Would NASCAR have done to same if Saturday's roles were reversed? Certainly, Kyle Busch already being on probation would have a drastic impact on NASCAR's decision had Shrub been the one doling out the swings. Probation aside, I can't help but think that NASCAR would have had to suspend Busch had he gone Mike Tyson on the 65-year-old Childress. Plus, you have to know the overall outcry would have been tenfold against Busch had he been the aggressor.

But Busch wasn't the aggressor, and Childress carries quite the sacred role in nearly every NASCAR circle. He's The Guy who employed The Dale Earnhardt. You'd be hard-pressed to find a fan who's anti-Childress before you found one that was anti-Busch. Knowing that, you have to believe Childress likely got off a bit lighter than Busch would have.

HOT: Brad Keselowski's fuel-saving strategy certainly won him Sunday's race, but the story you don't know is that the Kansas race marked the second straight event in which Keselowski managed his fuel better than most. In fact, you could say Keselowski refined the skill in Charlotte he needed to win with Sunday at Kansas.


Sitting in Turn 1 at last week's Coca-Cola 600, I could easily pick out Keselowski's blue No. 2 as he sailed by in the waning laps because it was nearly silent. Just as he did at Kansas, Keselowski was engaging the clutch just past the Charlotte Motor Speedway start/finish line — dropping his engine speed to idle — before disengaging it as he accelerated off the corner.

Keselowski restarted fourth during the 600's final restart (Harvick, the winner, restarted fifth), but damaged his car when Kasey Kahne ran out of gas in front of him and ultimately finished 19th. Still, that practice of controlling a car that he was essentially jumping in and out of gear undoubtedly helped him conserve those valuable drops of fuel Sunday at Kansas.

HOT: Certainly, most of the Sprint Cup point standings could be considered quite the gaggle right now — likely thanks, in part, to the new points structure announced prior to the 2011 season. That is not the case, however, at the top.

Carl Edwards is starting to pull away from the rest of the pack with a sizable 40-point margin over Jimmie Johnson in second. Looking through the top 20, Edwards' lead over the next closest driver is the largest. The second-largest margin in that group is Matt Kenseth's (7th) 19-point gap over Tony Stewart (8th).

NOT: For the first time, NASCAR will make two visits to Kansas Speedway in 2011 with the Sprint Cup Series. It's a decision that's quizzical at best when a track's style of racing and overall excitement level are the determining factors.

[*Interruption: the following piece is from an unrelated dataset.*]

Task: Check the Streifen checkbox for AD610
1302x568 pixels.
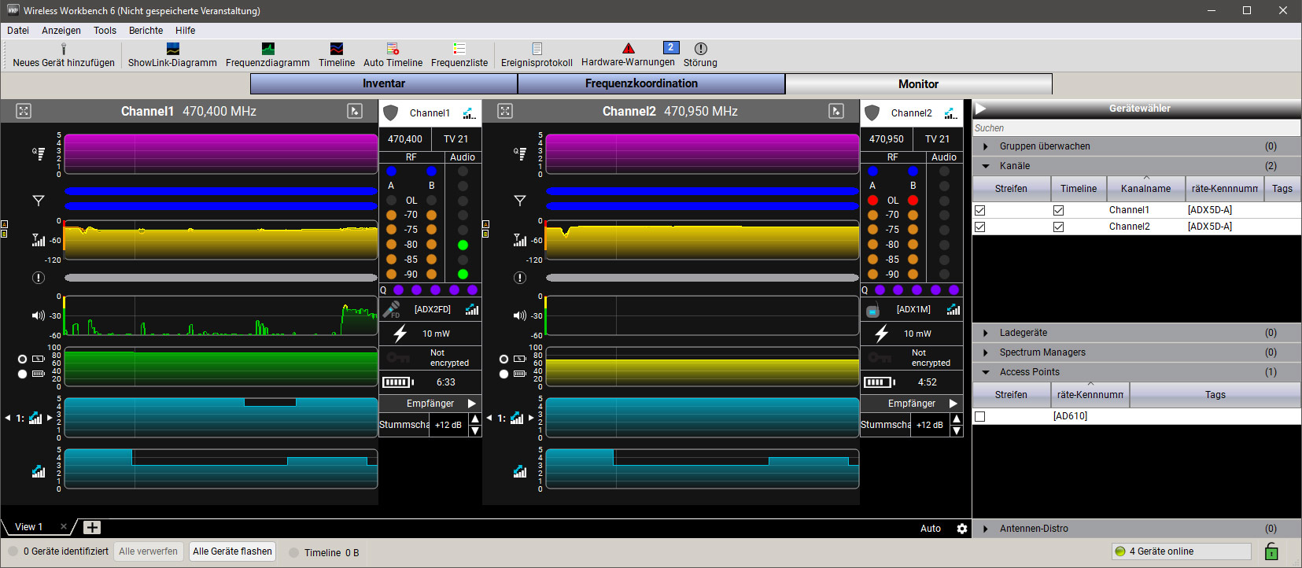Action: point(979,416)
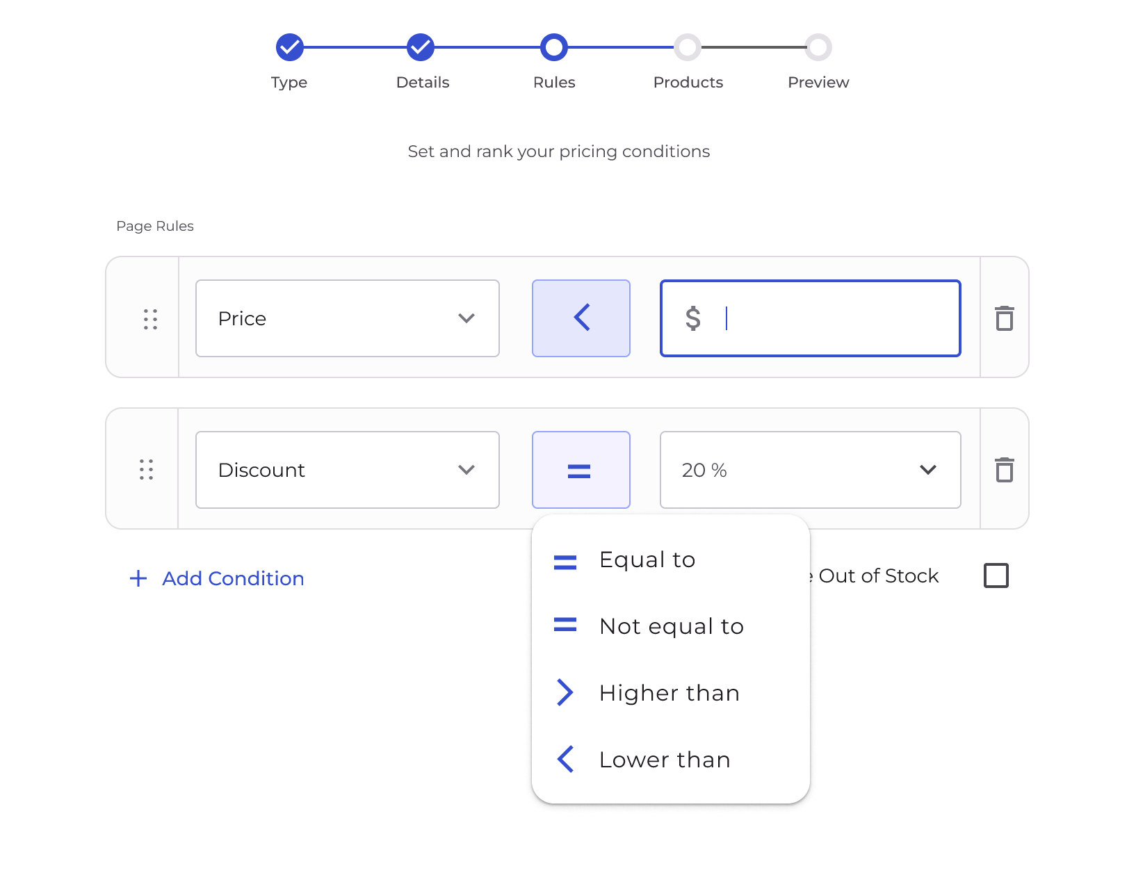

But alas, NASCAR didn't choose to race in Kansas twice because fans wrote letters to Daytona Beach headlined "MORE KANSAS! OMG, YES, YES!"

Instead, the Cup gang is in Kansas twice simply because money talks. The entire area around Kansas Speedway has become quite the bustling entertainment sector since the track was built in 2001, and a soon-to-be-opened casino just outside the track was built on the premise that NASCAR would race twice there.

It's certainly a good move for Kansas and those in the area. But it's not for the good of a sport already entirely too top-heavy with 1.5-mile cookie-cutter tracks. Sunday's race — a mostly green-flag affair with small doses of passing — isn't unusual for Kansas. It's the norm.

HOT: Kansas could have made the fifth straight race for Denny Hamlin to finish outside the top 5 had crew chief Mike Ford not gambled on the fuel-mileage game. Ford brought the No. 11 to pit road during the race's final caution — contrary to the strategy of the other leaders — and played the move into a third-place finish for Hamlin.

While scoring a top 5 is good most any day for a Sprint Cup Series team, you have to wonder if the move helped restore some faith in the driver-crew chief relationship after the huge fuel gaffe for the No. 11 at Phoenix last season. It certainly didn't hurt.

NOT: I'm still trying to figure out why it was a good idea to race the Nationwide Series in a standalone event at Chicagoland Speedway. Don't get me wrong on the issue — I think the Nationwide Series could be well-served racing by itself at some venues not visited by the Cup gang, including relics from the past like Rockingham and South Boston — but I feel it's strange to send them to a market that has shown a decrease in fan attendance the past few seasons.